El problema: Reproduzca sin ningún cambio el tramo del listado que va desde la línea que contiene "You are a computer-use agent. Image" hasta la que contiene "(x=514, y=634)", ambas incluidas.
**** Material proporcionado
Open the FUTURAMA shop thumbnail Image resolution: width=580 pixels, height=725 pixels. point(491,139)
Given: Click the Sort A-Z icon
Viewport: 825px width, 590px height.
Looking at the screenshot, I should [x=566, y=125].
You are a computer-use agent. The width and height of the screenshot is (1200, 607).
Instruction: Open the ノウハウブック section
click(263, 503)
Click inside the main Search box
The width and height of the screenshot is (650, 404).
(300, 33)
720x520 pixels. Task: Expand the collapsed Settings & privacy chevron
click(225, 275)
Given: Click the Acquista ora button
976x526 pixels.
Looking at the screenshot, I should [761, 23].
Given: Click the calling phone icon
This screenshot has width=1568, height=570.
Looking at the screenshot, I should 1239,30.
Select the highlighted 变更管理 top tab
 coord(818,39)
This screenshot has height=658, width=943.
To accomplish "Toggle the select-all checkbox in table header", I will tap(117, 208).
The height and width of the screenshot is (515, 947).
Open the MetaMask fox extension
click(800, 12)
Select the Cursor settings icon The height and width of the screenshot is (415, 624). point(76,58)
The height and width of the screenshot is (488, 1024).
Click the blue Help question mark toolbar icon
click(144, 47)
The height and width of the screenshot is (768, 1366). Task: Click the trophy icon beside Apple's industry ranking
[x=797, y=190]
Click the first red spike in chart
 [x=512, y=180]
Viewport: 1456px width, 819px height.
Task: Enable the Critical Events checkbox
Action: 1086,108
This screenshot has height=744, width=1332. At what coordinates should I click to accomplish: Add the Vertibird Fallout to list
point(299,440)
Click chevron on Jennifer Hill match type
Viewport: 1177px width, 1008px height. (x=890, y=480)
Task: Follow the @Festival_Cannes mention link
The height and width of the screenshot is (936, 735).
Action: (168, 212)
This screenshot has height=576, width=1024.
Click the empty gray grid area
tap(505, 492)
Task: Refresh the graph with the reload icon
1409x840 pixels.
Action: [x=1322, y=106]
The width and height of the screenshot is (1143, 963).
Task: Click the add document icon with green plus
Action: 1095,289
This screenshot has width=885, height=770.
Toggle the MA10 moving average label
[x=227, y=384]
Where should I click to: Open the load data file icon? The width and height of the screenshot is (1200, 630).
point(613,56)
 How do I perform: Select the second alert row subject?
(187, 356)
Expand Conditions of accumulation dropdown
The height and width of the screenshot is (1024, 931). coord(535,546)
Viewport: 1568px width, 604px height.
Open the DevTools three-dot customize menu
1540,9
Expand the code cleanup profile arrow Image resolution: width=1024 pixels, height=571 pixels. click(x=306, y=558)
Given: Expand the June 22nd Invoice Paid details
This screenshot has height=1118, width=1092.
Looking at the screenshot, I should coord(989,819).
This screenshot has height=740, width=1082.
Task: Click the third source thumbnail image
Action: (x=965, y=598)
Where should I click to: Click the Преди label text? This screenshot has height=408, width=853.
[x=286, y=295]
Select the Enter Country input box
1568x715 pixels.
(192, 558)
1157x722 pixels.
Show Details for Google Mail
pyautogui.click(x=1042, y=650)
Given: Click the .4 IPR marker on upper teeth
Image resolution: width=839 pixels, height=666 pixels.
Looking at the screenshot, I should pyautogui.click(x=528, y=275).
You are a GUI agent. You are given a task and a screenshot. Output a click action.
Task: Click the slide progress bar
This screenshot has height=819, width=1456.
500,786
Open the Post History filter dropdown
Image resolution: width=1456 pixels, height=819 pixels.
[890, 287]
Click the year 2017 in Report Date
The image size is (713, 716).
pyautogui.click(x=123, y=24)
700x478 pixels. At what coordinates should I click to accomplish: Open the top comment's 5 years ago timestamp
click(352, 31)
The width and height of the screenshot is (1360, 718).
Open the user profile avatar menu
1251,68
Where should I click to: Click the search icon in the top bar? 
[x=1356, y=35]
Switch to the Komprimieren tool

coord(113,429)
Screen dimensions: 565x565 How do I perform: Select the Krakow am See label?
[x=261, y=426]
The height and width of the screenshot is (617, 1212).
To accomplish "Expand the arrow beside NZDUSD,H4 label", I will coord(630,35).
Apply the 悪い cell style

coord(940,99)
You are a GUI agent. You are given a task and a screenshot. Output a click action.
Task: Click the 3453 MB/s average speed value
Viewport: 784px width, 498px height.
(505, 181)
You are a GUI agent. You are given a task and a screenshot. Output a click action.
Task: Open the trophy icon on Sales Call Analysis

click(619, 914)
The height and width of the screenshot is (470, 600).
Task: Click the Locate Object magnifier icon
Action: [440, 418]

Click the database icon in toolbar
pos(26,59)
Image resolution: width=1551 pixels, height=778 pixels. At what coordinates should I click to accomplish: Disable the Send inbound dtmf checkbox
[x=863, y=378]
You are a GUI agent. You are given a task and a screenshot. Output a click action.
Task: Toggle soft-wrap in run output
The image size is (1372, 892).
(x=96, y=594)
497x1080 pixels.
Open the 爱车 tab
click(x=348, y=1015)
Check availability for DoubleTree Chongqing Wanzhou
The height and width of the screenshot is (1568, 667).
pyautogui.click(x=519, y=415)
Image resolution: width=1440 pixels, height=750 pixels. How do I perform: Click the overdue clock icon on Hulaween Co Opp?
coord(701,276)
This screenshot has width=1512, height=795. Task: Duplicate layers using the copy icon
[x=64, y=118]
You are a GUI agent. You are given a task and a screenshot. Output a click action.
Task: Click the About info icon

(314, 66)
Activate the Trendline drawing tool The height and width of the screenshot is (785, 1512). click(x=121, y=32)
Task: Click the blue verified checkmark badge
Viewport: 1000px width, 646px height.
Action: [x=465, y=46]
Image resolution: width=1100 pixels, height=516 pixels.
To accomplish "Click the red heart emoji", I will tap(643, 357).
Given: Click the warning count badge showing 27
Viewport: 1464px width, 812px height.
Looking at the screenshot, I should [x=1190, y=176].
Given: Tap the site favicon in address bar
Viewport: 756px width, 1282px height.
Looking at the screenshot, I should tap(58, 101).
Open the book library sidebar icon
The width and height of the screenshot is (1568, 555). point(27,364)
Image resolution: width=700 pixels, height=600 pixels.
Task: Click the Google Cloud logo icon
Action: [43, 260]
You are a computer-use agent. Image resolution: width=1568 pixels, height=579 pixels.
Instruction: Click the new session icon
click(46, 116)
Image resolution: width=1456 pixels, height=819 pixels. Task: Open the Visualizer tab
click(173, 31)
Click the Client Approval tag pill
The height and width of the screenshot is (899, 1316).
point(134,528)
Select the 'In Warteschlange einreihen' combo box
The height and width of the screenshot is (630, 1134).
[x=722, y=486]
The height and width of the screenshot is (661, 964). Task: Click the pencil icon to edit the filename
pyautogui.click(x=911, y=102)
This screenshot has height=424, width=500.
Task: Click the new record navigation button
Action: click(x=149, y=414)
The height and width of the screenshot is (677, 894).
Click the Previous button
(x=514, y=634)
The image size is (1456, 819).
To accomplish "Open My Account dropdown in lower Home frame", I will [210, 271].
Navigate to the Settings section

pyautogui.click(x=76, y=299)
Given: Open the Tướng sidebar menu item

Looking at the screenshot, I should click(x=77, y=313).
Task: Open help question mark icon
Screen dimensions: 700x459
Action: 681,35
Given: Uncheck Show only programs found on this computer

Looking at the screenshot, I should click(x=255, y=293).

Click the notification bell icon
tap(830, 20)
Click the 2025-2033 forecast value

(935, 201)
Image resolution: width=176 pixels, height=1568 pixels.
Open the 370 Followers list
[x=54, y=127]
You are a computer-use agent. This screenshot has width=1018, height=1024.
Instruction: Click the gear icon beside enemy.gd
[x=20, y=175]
********
Respuesta:
You are a computer-use agent. Image resolution: width=1568 pixels, height=579 pixels.
Instruction: Click the new session icon
click(46, 116)
Image resolution: width=1456 pixels, height=819 pixels. Task: Open the Visualizer tab
click(173, 31)
Click the Client Approval tag pill
The height and width of the screenshot is (899, 1316).
point(134,528)
Select the 'In Warteschlange einreihen' combo box
The height and width of the screenshot is (630, 1134).
[x=722, y=486]
The height and width of the screenshot is (661, 964). Task: Click the pencil icon to edit the filename
pyautogui.click(x=911, y=102)
This screenshot has height=424, width=500.
Task: Click the new record navigation button
Action: click(x=149, y=414)
The height and width of the screenshot is (677, 894).
Click the Previous button
(x=514, y=634)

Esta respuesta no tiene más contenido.